Extracted records

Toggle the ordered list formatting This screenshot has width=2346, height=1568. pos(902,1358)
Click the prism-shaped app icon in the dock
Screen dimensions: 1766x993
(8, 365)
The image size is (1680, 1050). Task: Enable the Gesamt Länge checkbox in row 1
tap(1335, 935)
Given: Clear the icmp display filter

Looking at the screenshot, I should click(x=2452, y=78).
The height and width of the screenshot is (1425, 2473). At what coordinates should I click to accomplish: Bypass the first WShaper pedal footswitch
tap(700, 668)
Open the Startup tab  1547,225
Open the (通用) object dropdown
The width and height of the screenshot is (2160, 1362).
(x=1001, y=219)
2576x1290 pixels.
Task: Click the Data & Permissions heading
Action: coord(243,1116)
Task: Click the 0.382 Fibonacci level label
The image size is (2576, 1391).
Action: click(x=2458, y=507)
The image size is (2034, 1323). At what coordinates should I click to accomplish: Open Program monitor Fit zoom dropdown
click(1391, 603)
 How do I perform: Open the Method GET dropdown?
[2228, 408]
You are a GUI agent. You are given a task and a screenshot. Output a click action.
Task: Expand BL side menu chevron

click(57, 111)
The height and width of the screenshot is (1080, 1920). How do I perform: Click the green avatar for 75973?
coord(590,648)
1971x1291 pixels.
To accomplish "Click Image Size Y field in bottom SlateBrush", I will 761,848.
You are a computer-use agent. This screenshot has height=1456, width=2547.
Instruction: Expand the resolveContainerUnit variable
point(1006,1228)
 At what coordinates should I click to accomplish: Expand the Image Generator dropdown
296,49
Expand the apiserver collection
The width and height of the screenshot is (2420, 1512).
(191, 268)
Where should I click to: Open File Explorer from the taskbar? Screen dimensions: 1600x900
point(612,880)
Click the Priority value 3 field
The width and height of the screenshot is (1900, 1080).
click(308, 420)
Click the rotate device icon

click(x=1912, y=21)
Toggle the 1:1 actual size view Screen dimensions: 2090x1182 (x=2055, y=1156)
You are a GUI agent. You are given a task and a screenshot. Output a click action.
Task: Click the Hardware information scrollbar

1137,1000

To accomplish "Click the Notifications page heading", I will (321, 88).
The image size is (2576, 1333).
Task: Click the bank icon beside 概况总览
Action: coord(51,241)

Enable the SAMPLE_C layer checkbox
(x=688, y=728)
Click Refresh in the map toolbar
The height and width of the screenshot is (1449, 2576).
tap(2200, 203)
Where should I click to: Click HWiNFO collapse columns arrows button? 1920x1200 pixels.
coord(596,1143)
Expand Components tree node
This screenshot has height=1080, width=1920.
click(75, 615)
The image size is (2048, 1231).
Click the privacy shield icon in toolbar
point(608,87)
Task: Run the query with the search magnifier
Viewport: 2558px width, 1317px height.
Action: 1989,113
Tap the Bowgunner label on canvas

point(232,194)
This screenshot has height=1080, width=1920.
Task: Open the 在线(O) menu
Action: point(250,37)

Task directions: Could you state how many lines in the entries contain the word "field"? Reply with nothing but the number.

Task result: 2